Businessman Marcus Seigne said he saw the writing on the wall in 2006 and decided to sell his IT businesses and take to the seas until things calmed down here.
The solo yachtsman spent the past four years sailing around the world and arrived back in Dublin yesterday, having circumnavigated the globe and visited 12 countries. During that time he was hit by lightning and survived numerous storms, mechanical failures and bureaucratic mix-ups.
The 47-year-old solo yachtsman from Wicklow conducted the feat in his boat Fuller Spirit, a 42-foot single mast yacht.
He began the voyage in July, 2006, having sold his businesses and other assets. “I said I’m going to take a year’s break because this whole country has turned to a new religion – money,” he said.
“We all lost our heads and I didn’t like it and the writing was on the wall saying that we were in big trouble.”
After a year, he decided to keep going as he was enjoying sailing around the Mediterranean. He stopped off in Turkey to see a dentist and, three root canal jobs later, he decided to head for Brazil.
“I tossed across the Atlantic and arrived in Brazil for carnival. Brilliant, absolutely brilliant. Loved Brazil,” he said.
Mr Seigne said he had never intended to spend four years travelling the world but it just happened. “I never meant to go to South America, it was only because the dentist delayed me,” he said. “And I never meant really to go to Australia except a friend down there kept on asking me to come on down.” He started his final leg of the journey home when he left Bluff, New Zealand, in March and has sailed more than 25,000km since then. His only human contact was when the Brazilian navy came to his rescue to help fix his damaged mast.
The bedraggled yacht sailed under Dublin’s East Link Bridge yesterday and will be moored at the Royal Irish Yacht Club in Dún Laoghaire. He said it had performed very well, given that it was known as a Mediterranean picnic boat. “It was designed for having picnics on the Mediterranean and it’s not meant to be going down on the southern seas or crossing oceans,” he said.
“The boat’s in a little bit of trouble just at the minute. I had to nurse it for the last 5,000 miles,” he said. “But the trick about this long distance sailing is not about gaining ground. What it’s about is keeping your boat working and in good condition and if you keep your boat safe, your boat will keep you safe.”
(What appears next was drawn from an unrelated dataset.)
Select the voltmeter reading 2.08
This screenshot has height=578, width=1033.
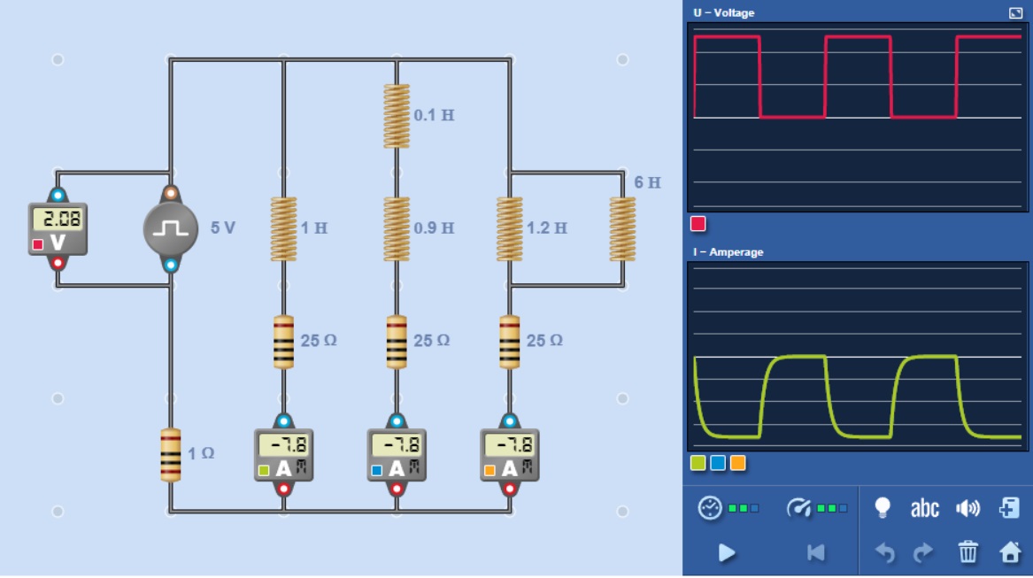[x=58, y=229]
He said he hoped he was returning to a more caring Ireland. “I’m hoping now that after the big crash we’ll all start being human again and we’ll all be helping each other and turning into good old Irish folk again, having a pint and helping your neighbour.”
His mother Phyllis was determined not to miss his homecoming but was nursing a fractured ankle in hospital so her daughter Elizabeth unofficially discharged her for the event. “They caught up with me by telephone but I wouldn’t have missed it,” his mother said. “It’s a mental as well as a physical achievement because you are only relying on yourself against the elements.”